New York, Apr 02, 2013

Originally published by the International Organization for Standardization (ISO).
In recent years, a rise in the number of piracy attacks off the coast of Somalia and in other pirate-infested waters has cost the global shipping industry billions in ransom payments and lost cargo. These attacks have led more and more vessels to employ armed guards on board to safeguard ship security and minimize interference while in transit. However, the increased number of weapon-toting guards on ships crossing international waters raises noteworthy safety concerns.

In response to these developments, International Organization for Standardization (ISO) Technical Committee (TC) 8, Ships and marine technology, recently developed ISO/PAS 28007:2012, Ships and marine technology – Guidelines for Private Maritime Security Companies (PMSC) providing privately contracted armed security personnel (PCASP) on board ships (and pro forma contract).

The new document, which is the only published International Standard dealing with armed guards on ships, provides guidance to ships selecting armed security service providers, as well as to private maritime security companies. ISO/PAS 28007 outlines operational requirements for casualty management, incident reporting, and investigations, and addresses security management system elements, including resilience, training and awareness, and documentation. The standard also contains sector-specific requirements for applying ISO 28000:2007, Specification for security management systems for the supply chain, to private maritime security companies, allowing compliance to ISO/PAS 28007 to be acknowledged in a certification to ISO 28000.

Retired U.S. Navy Captain Charlie Piersall, who serves as the chair of ISO TC 8, said, “We published ISO/PAS 28007 in record time in order to meet a critical market need. Many ships have already turned to armed guards as a response to piracy, and security guidelines were urgently needed. We were entrusted by the International Maritime Organization (IMO) as the best place to develop the standard with their guidance and participation.”

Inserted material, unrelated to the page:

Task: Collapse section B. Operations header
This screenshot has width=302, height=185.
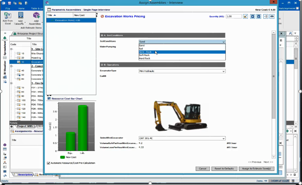Action: pos(102,65)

Established in 1947, ISO TC 8 carries out standardization work related to design, construction, environmental issues, and technology associated with shipbuilding and the operation of ships. The committee is not involved in the development of standards concerning offshore oil and gas facilities, steel and aluminum structures, sea bed mining, internal combustion engines, and other maritime-related activities covered by separate ISO TCs. The American National Standards Institute (ANSI)-accredited U.S. Technical Advisory Group (TAG) to ISO TC 8 is ASTM International, an ANSI member and audited designator.